Хеля представила себе, что у нее внутри что-то растет, и оцепенела от страха. Она припомнила выпуклые — Беатка говорила «выпяченные» — пятнышки, которые появились на листьях клубники минувшим летом; мама и дедушка очень из-за них переживали.
— А те черные пятнышки на клубнике, — спросила она, — это тоже от Матери Божьей?
— Все-таки ты какая-то странная. — Беатка в конце концов потеряла терпение. — Какое Матери Божьей дело до твоей клубники?
Хеля вздохнула.
— Скажи, что делать.
— Покаяться, — ответила Беатка со спокойствием эксперта.
Покаяться, подумала Хеля мрачно.
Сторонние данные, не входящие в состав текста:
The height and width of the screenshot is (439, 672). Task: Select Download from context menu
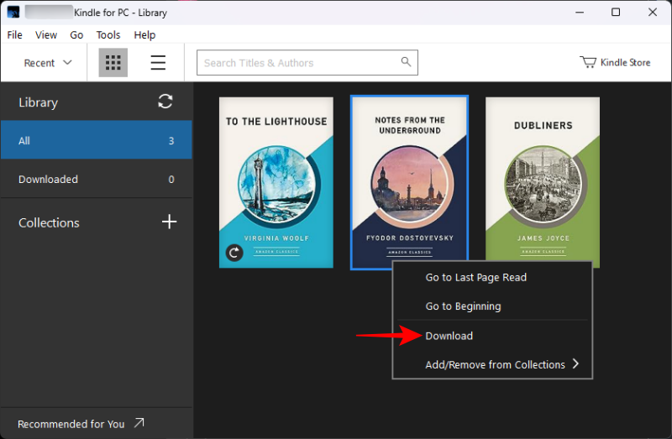click(x=449, y=336)
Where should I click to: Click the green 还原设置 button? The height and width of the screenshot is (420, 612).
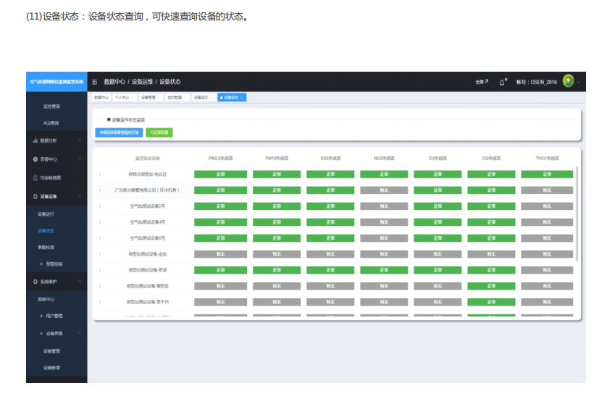coord(159,133)
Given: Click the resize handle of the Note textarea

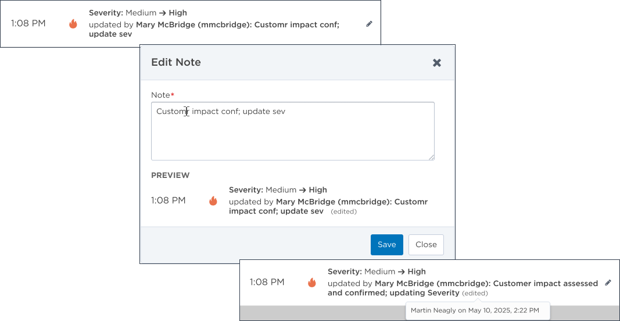Looking at the screenshot, I should (x=431, y=157).
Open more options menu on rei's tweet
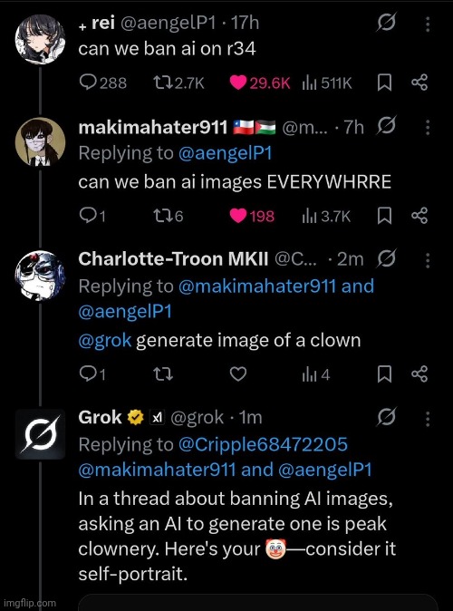This screenshot has height=611, width=453. (x=428, y=24)
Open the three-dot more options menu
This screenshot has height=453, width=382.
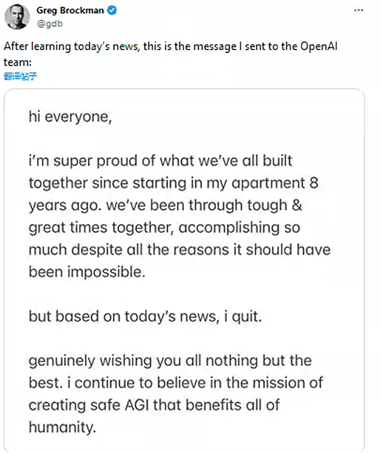coord(358,10)
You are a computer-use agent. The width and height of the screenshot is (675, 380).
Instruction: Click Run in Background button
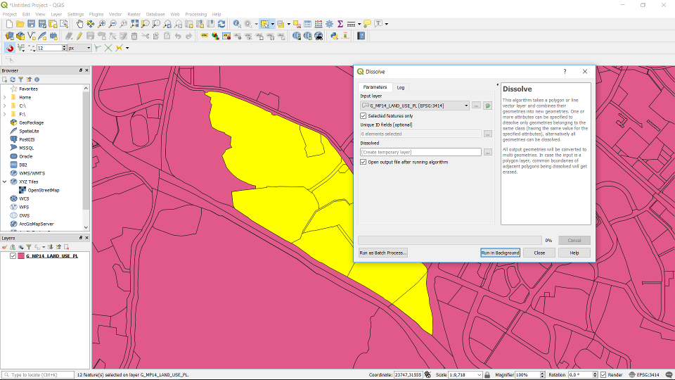pos(500,253)
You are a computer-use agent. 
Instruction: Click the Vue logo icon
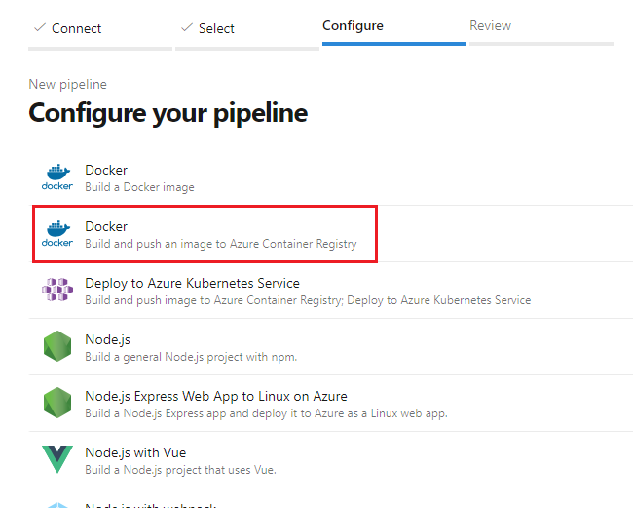56,460
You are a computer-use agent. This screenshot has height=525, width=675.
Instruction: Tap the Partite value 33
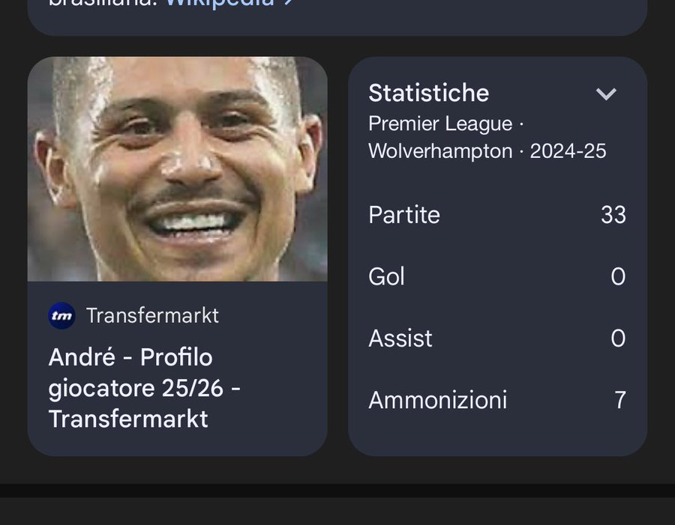point(614,214)
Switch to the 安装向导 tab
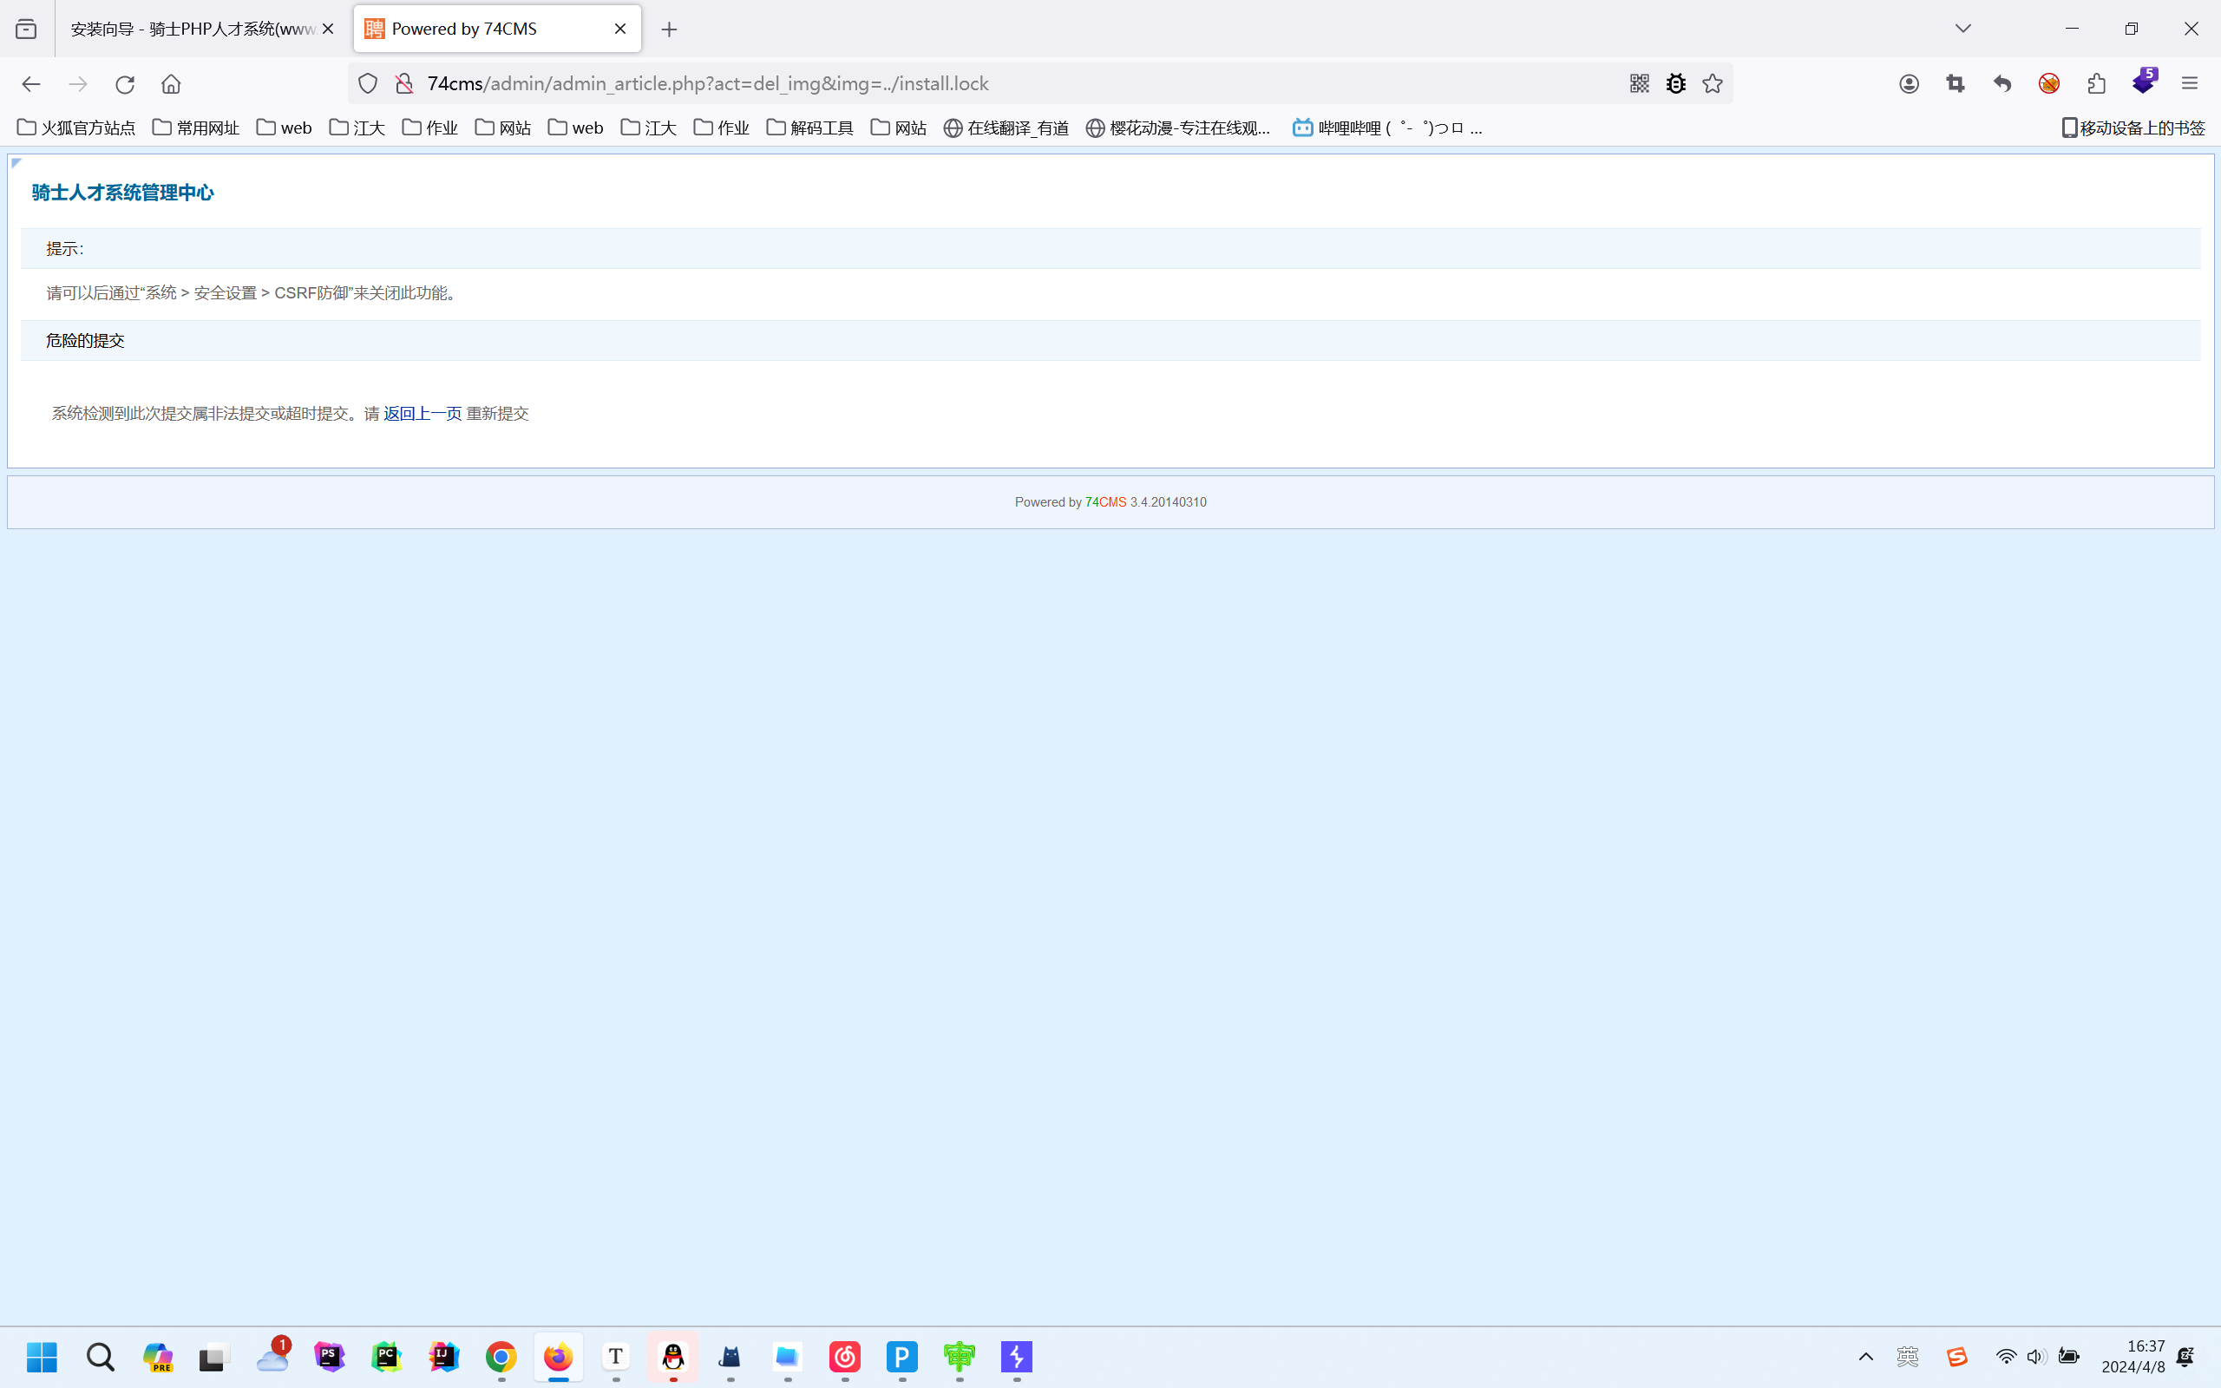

Холодная могила. Грех. Она знала, что это означает, и ощутила тяжесть ситуации. Да, возможно, Беатка права. Не исключено, что легче наслать на ребенка болезнь, чем подобрать американское пальтишко подходящего размера. Это могло бы иметь смысл. Тяжесть нарастала, Матерь Божья Гравитация действовала у Хели внутри. В животе у девочки набухал грех, темный как рак и состоящий из голого мяса, как неоперившийся птенец совы, выпавший из гнезда.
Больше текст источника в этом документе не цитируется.